Researchers are looking at tons of things to pinpoint causes of skyrocketing youth anxiety and depression, from social media to Covid-19 to sexual orientation to puberty and peer pressure. What hardly any have done is investigate further the research-indicated links between long-term nonparent care and lifelong chronic anxiety and agitation.
Perhaps the most striking results surfaced in Quebec, which opened a universal birth-to-school government daycare program a generation ago. Researchers found that, as adults, the kids who attended the program are significantly more anxious and depressed and less self-controlled and happy than kids who didn’t. Multiple studies have found similar results.

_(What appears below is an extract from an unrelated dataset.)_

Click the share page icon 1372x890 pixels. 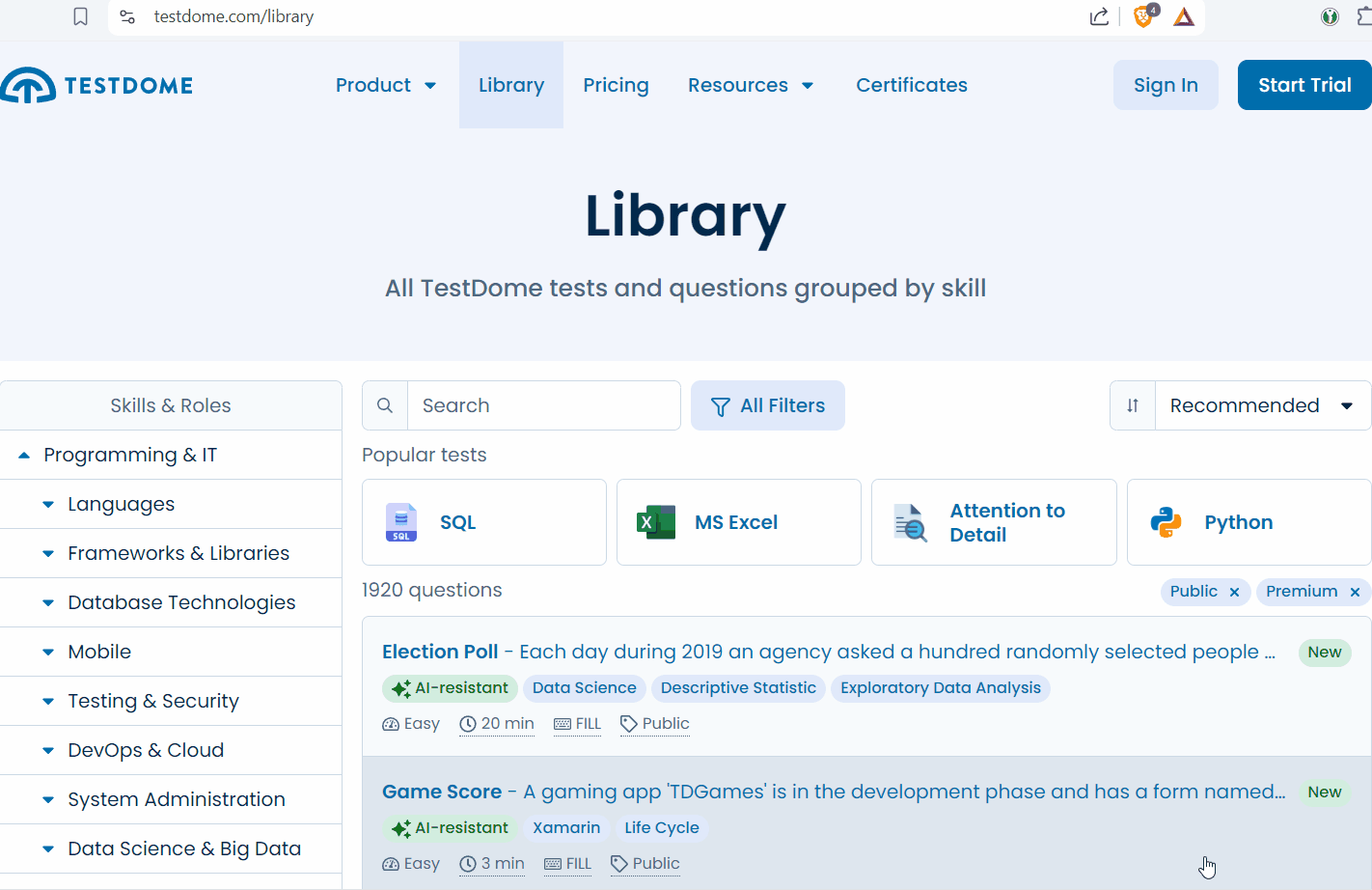(x=1099, y=16)
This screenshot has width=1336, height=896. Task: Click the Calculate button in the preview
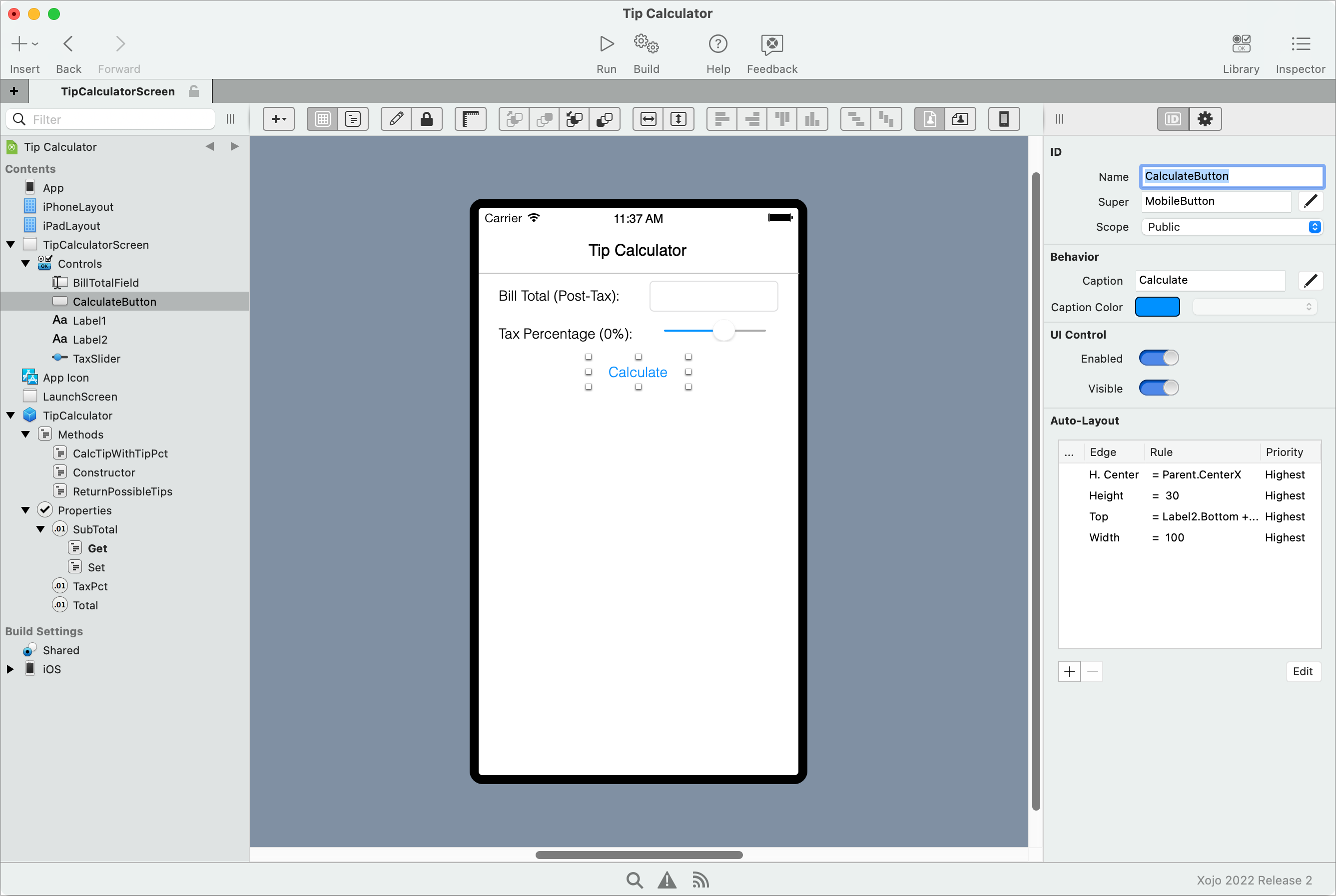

This is intimately connected with the striking unhappiness of so many women today, both as a cause and an effect. The proportion of American children in extended nonparent care has dramatically increased in the last 50 years. That means more women old enough to be mothers today were detached from their families at young ages, damaging the bonding that is crucial for robust emotional development. That detachment, a form of self-protection against the anxiety of being left to fend for oneself at a young age, gets passed on and sometimes expanded when these women forego children or separate themselves from the children they do have.
Rather than blame America’s young women for problems like these, which are not all their fault, Suzanne offers them the emotional support and practical wisdom that many of our mothers, grandmothers, and aunts should have but for whatever reason — perhaps something as simple as living far away or as complicated as divorce — didn’t. Her positive, can-do attitude is refreshing and compassionate and a model for everyone, since we all deal with and love people with emotional hangups that delay their rise to maturity. Just as yelling at young men to “get a job” may be correct but ineffective, so is yelling at young women to “stop crying liberal tears and voting for abortion.”
America’s distressed young need not to be talked at but talked through their problems, to be walked and counseled by someone who is on their team and shows up for them. In short, they need the parenting and familial support that too many did not get enough of when they were younger and most still don’t have as adults.
Suzanne shows young women how to work through their emotional issues so they can mother their children in a satisfying way that contributes to both personal and societal happiness. Mothers who focus on their children are the key to addressing a very large part of our society’s inner chaos and discontent. Young women need to hear this, that we can be the mothers too many of us didn’t have, and that doing this is more effective than just about anything else we could do to promote our own good along with the common good.
Get this book for all the women in your life who might be open to Suzanne’s positive, truly woman-empowering message.